#### [Your assignment]
Repeat every line of the data verbatim.
*** Begin section ***
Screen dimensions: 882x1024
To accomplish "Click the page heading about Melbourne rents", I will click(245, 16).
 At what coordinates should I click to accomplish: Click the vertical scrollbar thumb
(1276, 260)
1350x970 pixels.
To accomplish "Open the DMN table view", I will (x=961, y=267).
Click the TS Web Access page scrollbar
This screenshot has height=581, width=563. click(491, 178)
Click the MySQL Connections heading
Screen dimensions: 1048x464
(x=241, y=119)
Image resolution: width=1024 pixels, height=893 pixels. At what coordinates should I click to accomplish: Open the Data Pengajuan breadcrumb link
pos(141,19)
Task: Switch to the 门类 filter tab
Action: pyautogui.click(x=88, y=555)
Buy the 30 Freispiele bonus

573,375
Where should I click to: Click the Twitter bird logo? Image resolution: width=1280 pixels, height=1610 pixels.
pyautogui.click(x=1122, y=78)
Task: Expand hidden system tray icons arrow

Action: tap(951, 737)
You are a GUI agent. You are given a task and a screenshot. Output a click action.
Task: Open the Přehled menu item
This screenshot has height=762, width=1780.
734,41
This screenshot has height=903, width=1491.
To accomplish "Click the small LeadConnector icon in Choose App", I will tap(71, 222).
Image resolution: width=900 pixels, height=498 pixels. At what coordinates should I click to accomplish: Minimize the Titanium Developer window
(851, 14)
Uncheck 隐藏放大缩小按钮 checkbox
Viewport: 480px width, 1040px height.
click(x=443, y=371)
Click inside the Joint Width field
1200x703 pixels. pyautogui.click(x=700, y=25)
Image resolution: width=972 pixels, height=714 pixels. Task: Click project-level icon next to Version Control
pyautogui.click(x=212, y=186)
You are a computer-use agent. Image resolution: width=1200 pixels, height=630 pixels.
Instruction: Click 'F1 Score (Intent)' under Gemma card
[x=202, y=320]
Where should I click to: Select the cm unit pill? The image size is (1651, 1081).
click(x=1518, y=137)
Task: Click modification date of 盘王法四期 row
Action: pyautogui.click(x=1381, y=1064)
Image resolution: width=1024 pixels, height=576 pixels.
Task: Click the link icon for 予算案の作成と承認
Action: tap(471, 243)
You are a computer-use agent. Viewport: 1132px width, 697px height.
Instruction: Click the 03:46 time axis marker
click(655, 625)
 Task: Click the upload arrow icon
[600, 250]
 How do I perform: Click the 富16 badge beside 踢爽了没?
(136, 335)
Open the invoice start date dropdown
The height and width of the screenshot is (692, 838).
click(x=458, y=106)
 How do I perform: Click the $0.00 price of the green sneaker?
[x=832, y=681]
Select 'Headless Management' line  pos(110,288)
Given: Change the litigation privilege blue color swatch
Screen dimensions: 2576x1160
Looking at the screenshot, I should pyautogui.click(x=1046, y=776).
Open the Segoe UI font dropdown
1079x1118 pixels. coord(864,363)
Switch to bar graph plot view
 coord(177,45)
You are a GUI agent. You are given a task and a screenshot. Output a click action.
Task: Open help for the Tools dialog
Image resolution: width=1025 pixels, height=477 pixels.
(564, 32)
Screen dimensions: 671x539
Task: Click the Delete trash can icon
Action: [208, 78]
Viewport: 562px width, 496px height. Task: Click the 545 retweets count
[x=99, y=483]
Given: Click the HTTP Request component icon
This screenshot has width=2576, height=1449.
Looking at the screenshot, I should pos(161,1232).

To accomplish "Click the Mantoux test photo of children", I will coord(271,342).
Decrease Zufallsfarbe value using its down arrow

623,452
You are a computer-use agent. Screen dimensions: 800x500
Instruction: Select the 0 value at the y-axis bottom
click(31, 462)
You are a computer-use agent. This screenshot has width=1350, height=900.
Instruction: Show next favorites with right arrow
*** End section ***
#### [Response area]
Screen dimensions: 882x1024
To accomplish "Click the page heading about Melbourne rents", I will click(245, 16).
 At what coordinates should I click to accomplish: Click the vertical scrollbar thumb
(1276, 260)
1350x970 pixels.
To accomplish "Open the DMN table view", I will (x=961, y=267).
Click the TS Web Access page scrollbar
This screenshot has height=581, width=563. click(491, 178)
Click the MySQL Connections heading
Screen dimensions: 1048x464
(x=241, y=119)
Image resolution: width=1024 pixels, height=893 pixels. At what coordinates should I click to accomplish: Open the Data Pengajuan breadcrumb link
pos(141,19)
Task: Switch to the 门类 filter tab
Action: pyautogui.click(x=88, y=555)
Buy the 30 Freispiele bonus

573,375
Where should I click to: Click the Twitter bird logo? Image resolution: width=1280 pixels, height=1610 pixels.
pyautogui.click(x=1122, y=78)
Task: Expand hidden system tray icons arrow

Action: tap(951, 737)
You are a GUI agent. You are given a task and a screenshot. Output a click action.
Task: Open the Přehled menu item
This screenshot has height=762, width=1780.
734,41
This screenshot has height=903, width=1491.
To accomplish "Click the small LeadConnector icon in Choose App", I will tap(71, 222).
Image resolution: width=900 pixels, height=498 pixels. At what coordinates should I click to accomplish: Minimize the Titanium Developer window
(851, 14)
Uncheck 隐藏放大缩小按钮 checkbox
Viewport: 480px width, 1040px height.
click(x=443, y=371)
Click inside the Joint Width field
1200x703 pixels. pyautogui.click(x=700, y=25)
Image resolution: width=972 pixels, height=714 pixels. Task: Click project-level icon next to Version Control
pyautogui.click(x=212, y=186)
You are a computer-use agent. Image resolution: width=1200 pixels, height=630 pixels.
Instruction: Click 'F1 Score (Intent)' under Gemma card
[x=202, y=320]
Where should I click to: Select the cm unit pill? The image size is (1651, 1081).
click(x=1518, y=137)
Task: Click modification date of 盘王法四期 row
Action: pyautogui.click(x=1381, y=1064)
Image resolution: width=1024 pixels, height=576 pixels.
Task: Click the link icon for 予算案の作成と承認
Action: tap(471, 243)
You are a computer-use agent. Viewport: 1132px width, 697px height.
Instruction: Click the 03:46 time axis marker
click(655, 625)
 Task: Click the upload arrow icon
[600, 250]
 How do I perform: Click the 富16 badge beside 踢爽了没?
(136, 335)
Open the invoice start date dropdown
The height and width of the screenshot is (692, 838).
click(x=458, y=106)
 How do I perform: Click the $0.00 price of the green sneaker?
[x=832, y=681]
Select 'Headless Management' line  pos(110,288)
Given: Change the litigation privilege blue color swatch
Screen dimensions: 2576x1160
Looking at the screenshot, I should pyautogui.click(x=1046, y=776).
Open the Segoe UI font dropdown
1079x1118 pixels. coord(864,363)
Switch to bar graph plot view
 coord(177,45)
You are a GUI agent. You are given a task and a screenshot. Output a click action.
Task: Open help for the Tools dialog
Image resolution: width=1025 pixels, height=477 pixels.
(564, 32)
Screen dimensions: 671x539
Task: Click the Delete trash can icon
Action: [208, 78]
Viewport: 562px width, 496px height. Task: Click the 545 retweets count
[x=99, y=483]
Given: Click the HTTP Request component icon
This screenshot has width=2576, height=1449.
Looking at the screenshot, I should pos(161,1232).

To accomplish "Click the Mantoux test photo of children", I will coord(271,342).
Decrease Zufallsfarbe value using its down arrow

623,452
You are a computer-use agent. Screen dimensions: 800x500
Instruction: Select the 0 value at the y-axis bottom
click(31, 462)
You are a computer-use agent. This screenshot has width=1350, height=900.
Instruction: Show next favorites with right arrow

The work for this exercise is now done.